* [Task goal]:
Write the data out again exactly, dropping any images it holds.

Material provided below:

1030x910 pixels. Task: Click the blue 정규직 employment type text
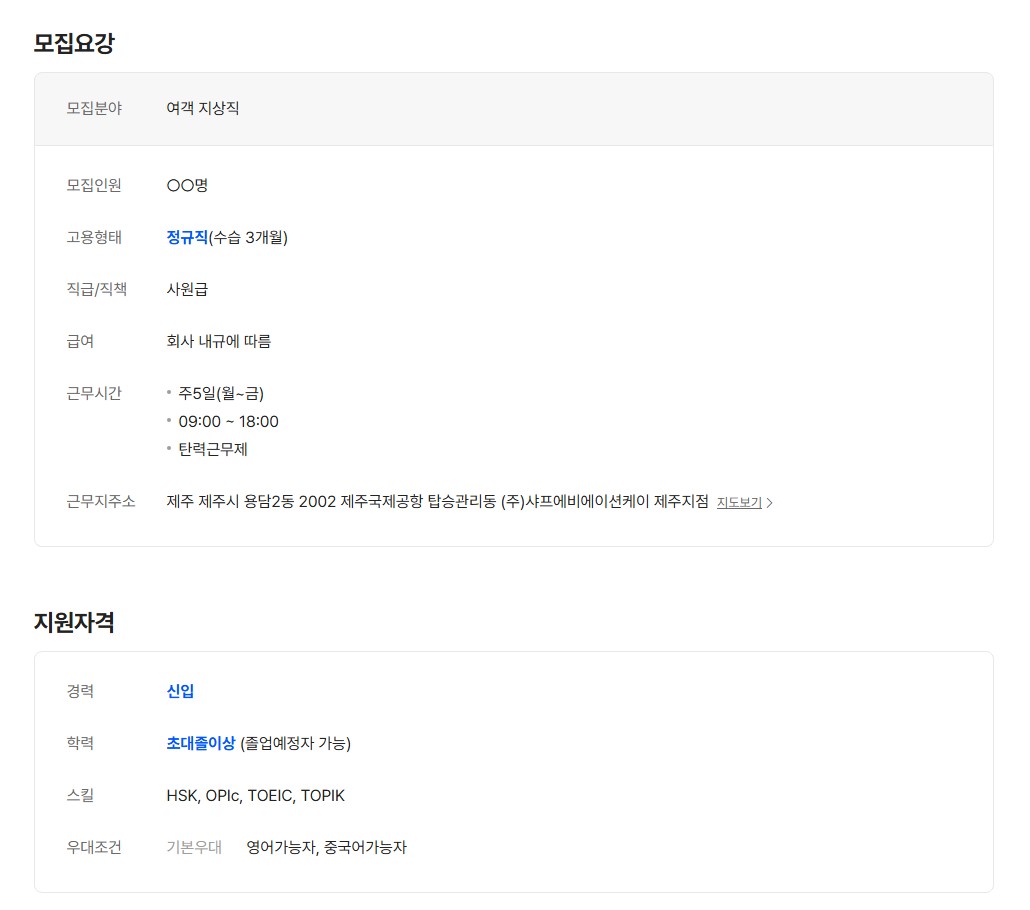(187, 237)
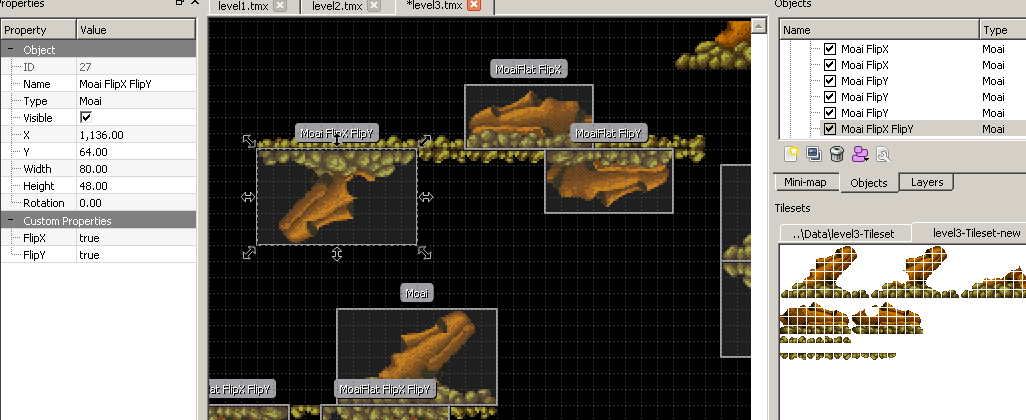This screenshot has width=1026, height=420.
Task: Open Object Properties wrench icon
Action: click(x=883, y=154)
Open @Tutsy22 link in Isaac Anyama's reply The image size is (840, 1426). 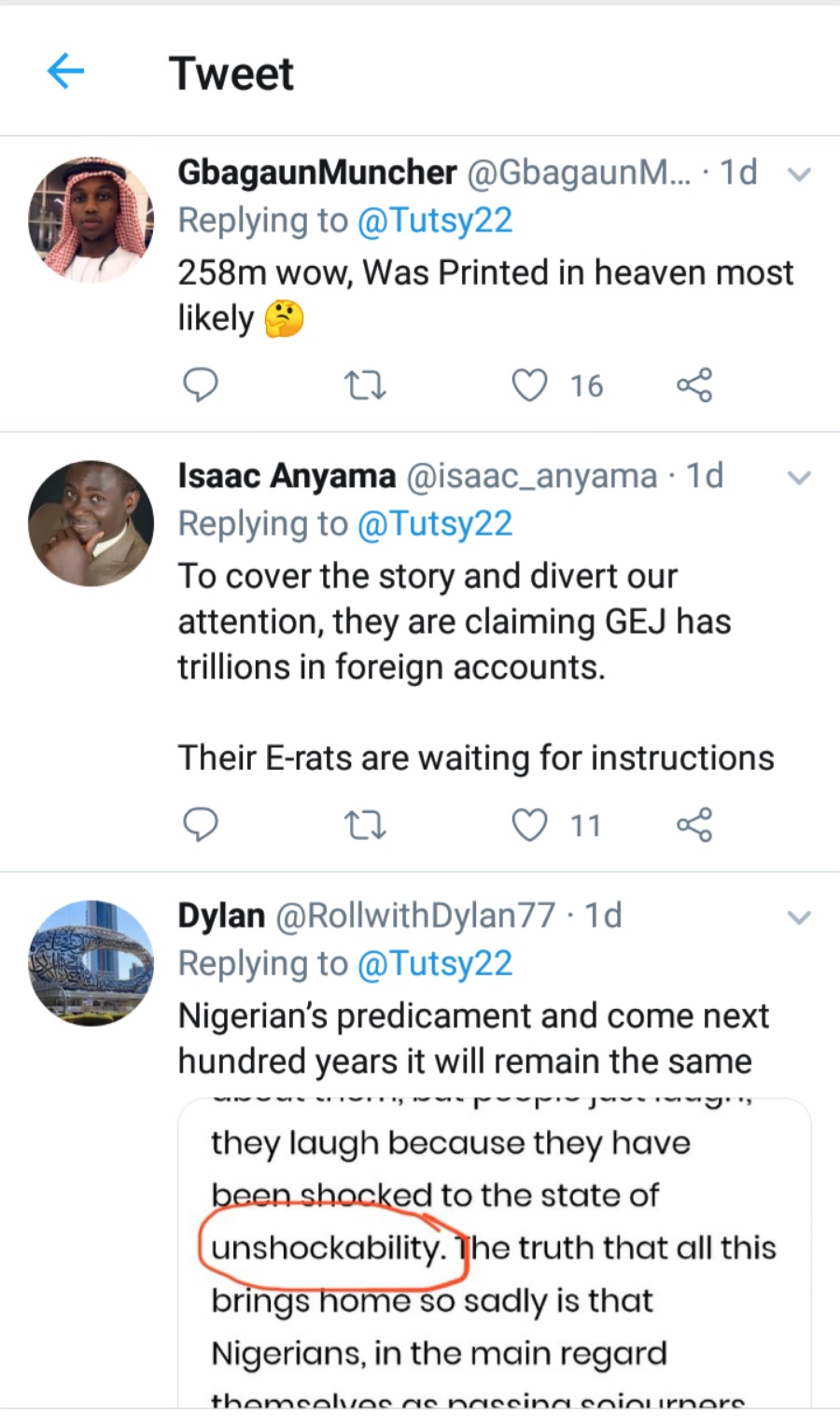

End of Material provided.

* [Answer section]:
1030x910 pixels. Task: Click the blue 정규직 employment type text
(187, 237)
This screenshot has width=1026, height=420.
Task: Open Object Properties wrench icon
Action: click(x=883, y=154)
Open @Tutsy22 link in Isaac Anyama's reply The image size is (840, 1426). 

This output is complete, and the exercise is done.